Convergent and content validity were tested and compared using the correlation between each of the MAUI and the comparator (criterion) variables. Based on the correlation between them, the criterion variables were collapsed into 3 broad categories: 1) preference, 2) physical, and 3) psychosocial variables. The utility that MAUI seek to measure refers to the strength of a person’s preferences, so convergent validity was tested by the correlation between MAUI and an index of the 2 preference measures. Content validity was tested by the correlation between MAUI and indices of physical and psychosocial variables.
In each case in which an index was constructed, there was no overarching criterion for weighting the importance of each test. Results are also measured on different scales. To combine test results, each result used in an index was therefore converted to a percentage of the highest test result for that test in a disease group, and indices were constructed as the unweighted average of the converted test scores. The procedure gives equal importance to each test in the index and equal importance to the same relative differences that occur on each of the component scales.
There is also no overarching criterion for combining the indices of sensitivity and validity, but the ranking of instruments requires their implicit or explicit combination. Indicative summary scores were therefore calculated using the methodology described above; that is, the indices of sensitivity and validity for each instrument were converted to a percentage of the highest index in the disease group and the indicative score calculated as the average of the 2 converted indices.
Results
Data were obtained from 9665 individuals. Edit procedures described above resulted in the removal of 17% of the total: 9.3% as a result of inconsistencies on individual repeated questions, 4.8% because of multiple inconsistencies, and 2.9% because of the minimum time requirement. Numbers removed by edit criteria are given in country-specific reports available on the AQoL website. 47 The remaining 7933 respondents are classified by age, gender, education, and disease area in Supplementary Table S1. Patient numbers varied from 772 for cancer to 943 for heart disease. The total sample contained a similar number of respondents by country, varying from 1177 from Norway to 1460 from the United States. The use of quotas led to a demographic profile for the healthy public, which closely resembled the public in each country.
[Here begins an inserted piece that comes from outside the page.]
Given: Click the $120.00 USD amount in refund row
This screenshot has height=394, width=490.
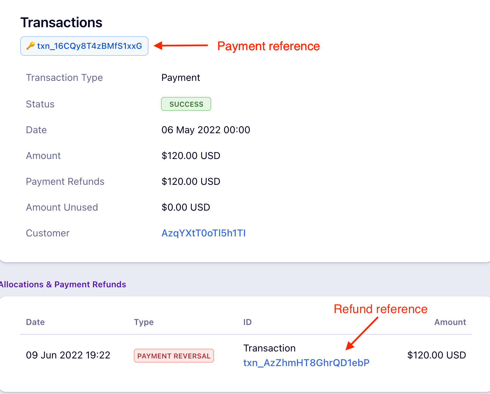Looking at the screenshot, I should (436, 355).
Summary statistics for the full survey population are reported in Supplementary Table S2. Mean utilities predicted by the MAUI for the public and total samples vary by 27% and 33%, respectively. For the total sample, the standard deviation varies by a factor of 2.08. The range of scores varies by a factor of 2.16, with minimum utilities varying from 0.3 for the SF-6D to −0.51 for the EQ-5D-5L. The EQ-5D-5L, AQoL-8D, and SF-6D assign the maximum utility of 1.00 to 19.1%, 0.35%, and 1.3% of the total respondents, respectively; 0.3%, 1.3%, and 14.7% of utilities predicted by the 15D, SF-6D, and AQoL-8D fall below 0.4.
Differences are summarized in Figure 1. This was constructed by ranking the utilities predicted by each MAUI from highest to lowest and dividing them into 100 percentile groups. The figure plots the average utility in each percentile on the vertical axis by its rank order on the horizontal axis. The 15D compresses utilities. SF-6D, and to a greater extent Quality of Well-Being (QWB), utilities initially decline very quickly but, subsequently, the curves flatten and utilities become greater than other utilities, with the exception of the 15D.
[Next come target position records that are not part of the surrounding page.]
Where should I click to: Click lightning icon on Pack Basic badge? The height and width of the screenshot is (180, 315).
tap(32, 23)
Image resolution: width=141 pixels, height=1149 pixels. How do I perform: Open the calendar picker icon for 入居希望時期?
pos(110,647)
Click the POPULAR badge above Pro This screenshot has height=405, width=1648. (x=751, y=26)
Mean multiattribute utility by ranked percentile. Source: Richardson and others. 46
Instrument Sensitivity
Table 2 reports unadjusted differences between mean public and patient utilities. These vary from an average difference of 0.27 for depression to 0.10 for hearing loss. Differences vary significantly when they are measured by different MAUIs. From the final column, the difference varies by a factor of 3.62 for hearing loss and by a factor of 2.11 for all patients; that is, the estimated effect of curing a disease varies, on average, by more than 100% depending on the choice of instrument.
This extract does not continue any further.